Großinsolvenzen: Verwalter in drei von vier Fällen erfolgreich

Die Insolvenz der SolarWorld AG und der Reederei Rickmers haben in den vergangenen Wochen für Aufsehen gesorgt. Dabei ist die Zahl der Großinsolvenzen in Deutschland zurückgegangen: Nur 18 Unternehmen mit einem Umsatz von mehr als 20 Millionen Euro haben im zweiten Quartal des Jahres Insolvenz beantragt. Ihre Chancen stehen gut: Im ersten Halbjahr konnten Insolvenzverwalter drei von vier Großunternehmen vor der Pleite bewahren. Das ergibt der aktuelle FINANCE-Insolvenz-Report.

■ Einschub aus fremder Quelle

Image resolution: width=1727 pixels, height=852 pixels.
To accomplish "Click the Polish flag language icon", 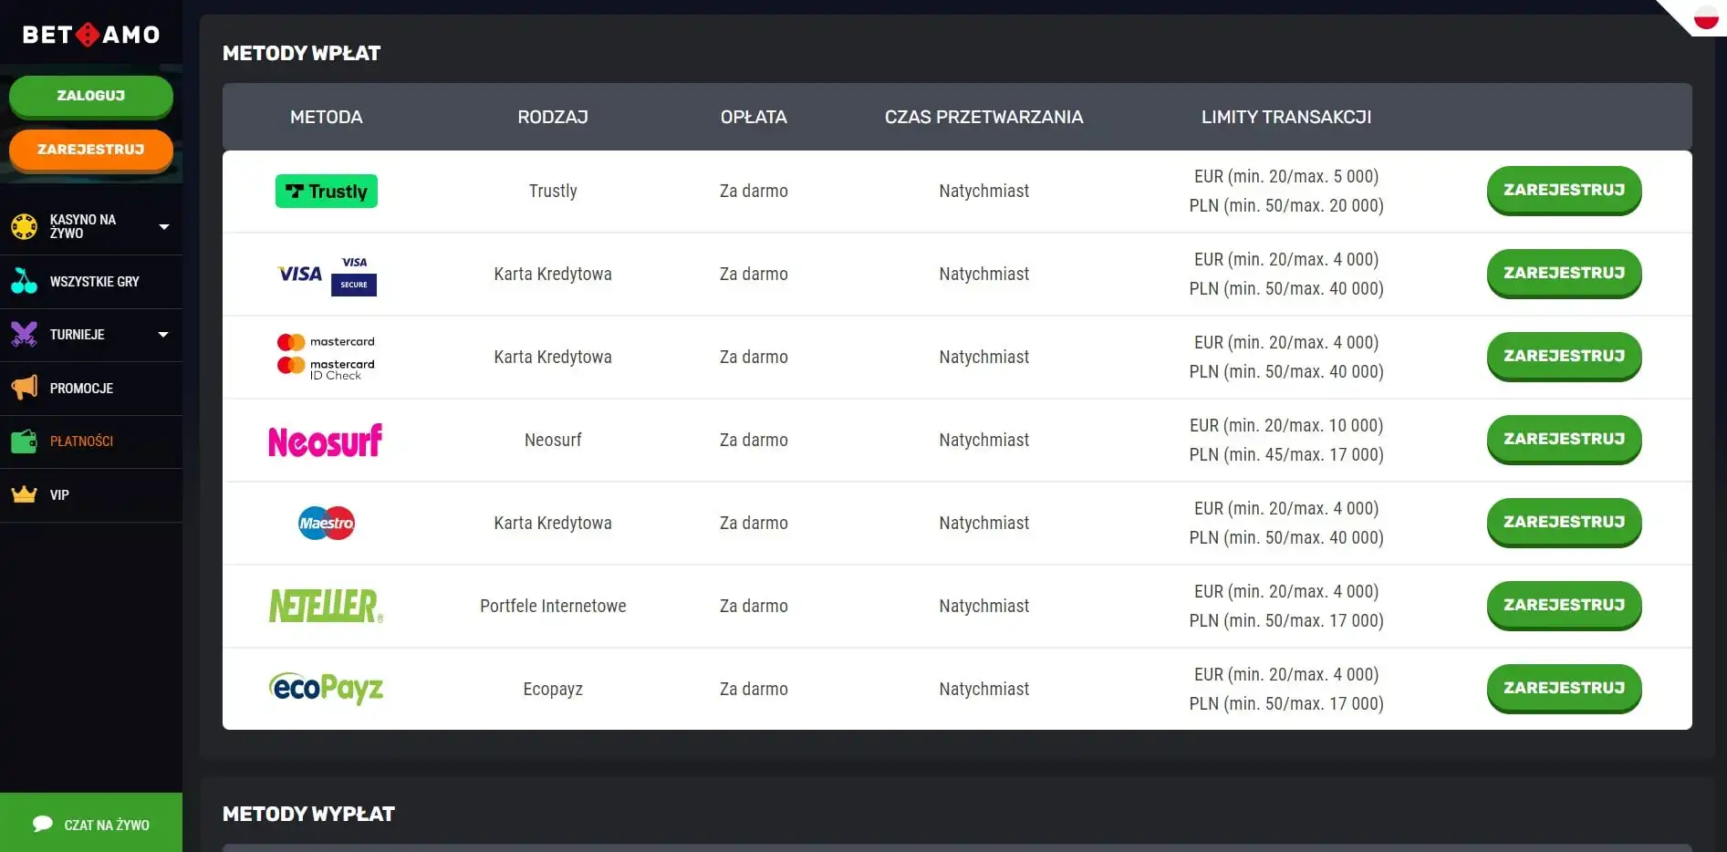I will (x=1705, y=17).
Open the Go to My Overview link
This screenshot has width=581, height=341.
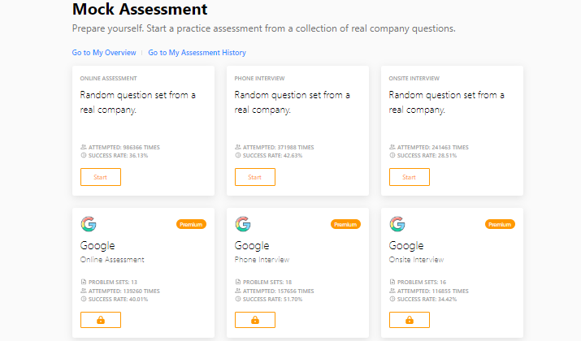tap(104, 53)
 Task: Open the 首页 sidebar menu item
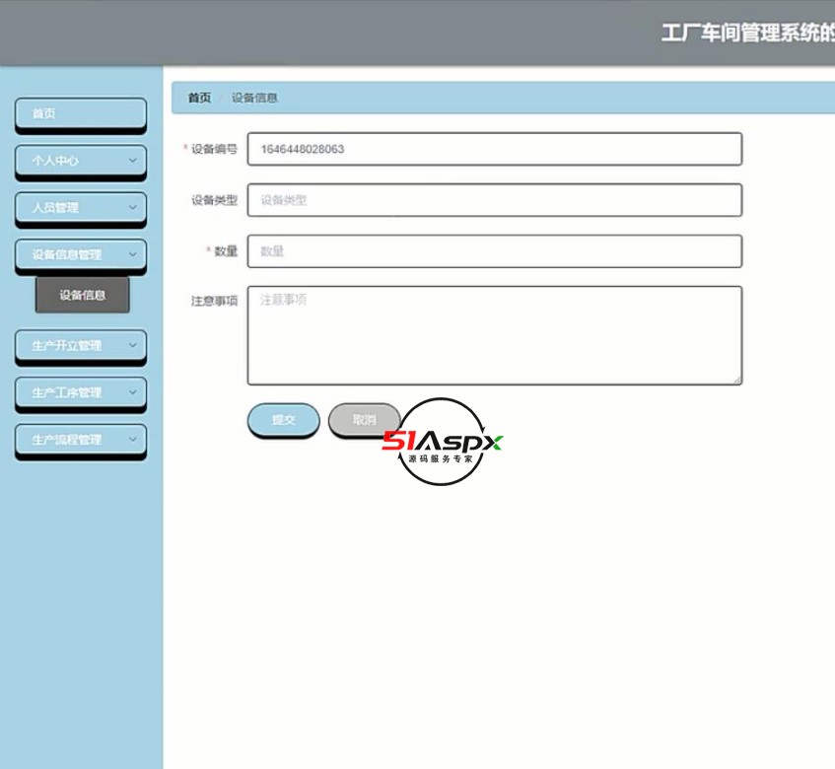79,112
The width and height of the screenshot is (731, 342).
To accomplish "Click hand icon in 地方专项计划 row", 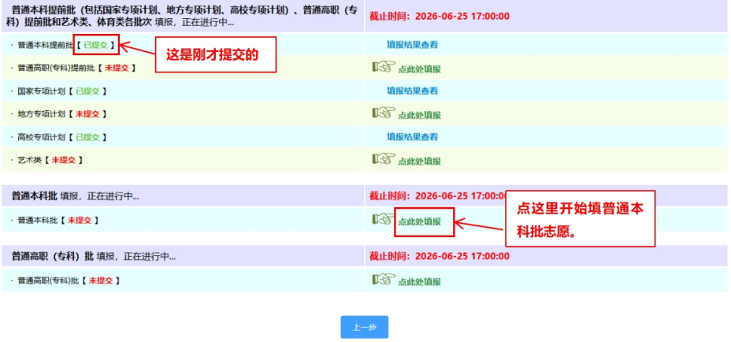I will coord(383,113).
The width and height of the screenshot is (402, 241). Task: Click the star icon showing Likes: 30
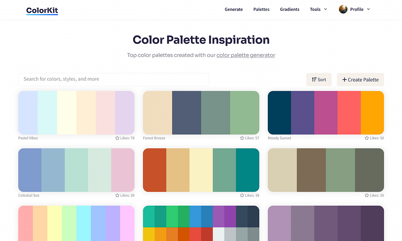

Die Studie des Finance Magazins und des Beratungshauses Falkensteig zeigt: Wie auch in den Vorjahren ist die Fortführungsquote sehr hoch und liegt aktuell bei 77,3 Prozent. Die jüngste Rettung ist das Verfahren der creatrading Holding GmbH, das unmittelbar vor Ende des zweiten Quartals mit Signing der KLiNGEL Grupp erfolgreich beendet wurde. So ist es gelungen, das Fortbestehen des Versandhändlers mit seinen 500 Mitarbeitern zu sichern. Zu den aktuellen Rettungen zählen auch die Wöhrl Gruppe, die Brück Gesellschaft, Steinert Elektromagnetbau und HeyForm Bramsche.

Das zweite Quartal hat jedoch auch neue Großinsolvenzen zu verzeichnen. Die 3.073 Mitarbeiter starke Solar World AG führt die Liste der fünf größten Unternehmen, die im zweiten Quartal in die Pleite geschlittert sind, an. Gefolgt von der Rickmers Holding AG (2.000 Mitarbeiter), der BiBa GmbH (1.046), der Cinram GmbH (1.014) und der Küpper Group (900).

Im ersten Quartals zählten die Handelskette Butlers, der Motorenhersteller Rege und der Fahrradproduzent Mifa zu den größten Pleitefällen. Diese drei Insolvenzen betrafen zusammen mehr als 3.000 Beschäftigte.